Depending on the maturity of your company, these questions could be easy or difficult to answer. Obviously, the more data you have, the better picture you can draw, but even in the absence of data, answering these questions from your gut is likely enough to highlight some weaknesses and opportunities. Make a habit of returning to them regularly.
Symptoms to Look For
For any analysis, context is important. That’s why, whenever I find myself running through these questions, I tend to look for validation of my answers through evidence.
Here are some common symptoms that could indicate that your product that doesn’t deliver good value:
- It is difficult to keep a customer.
- Customers aren’t willing to advocate for your product.

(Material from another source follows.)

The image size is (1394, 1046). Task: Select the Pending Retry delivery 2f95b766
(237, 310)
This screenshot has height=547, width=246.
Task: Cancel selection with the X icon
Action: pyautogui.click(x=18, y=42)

- Your product rarely produces an extreme value that is self-evident to the customer.
- You and your customer have no objective way to measure the value of your product.
And here are some symptoms that probably mean you need to do a better job communicating value:
- No one is discovering your product.
- You lose out on deals frequently to competitors.
- Your product is objectively producing value, yet customers are still leaving.
Remember that your business is a machine designed to do one thing well: create value. As you are building your product or planning your marketing campaigns, keep your eyes set on creating and reinforcing value. Whenever you get stuck, return to value-based questions to gain insight, look for supporting evidence for your analysis, and prioritize action.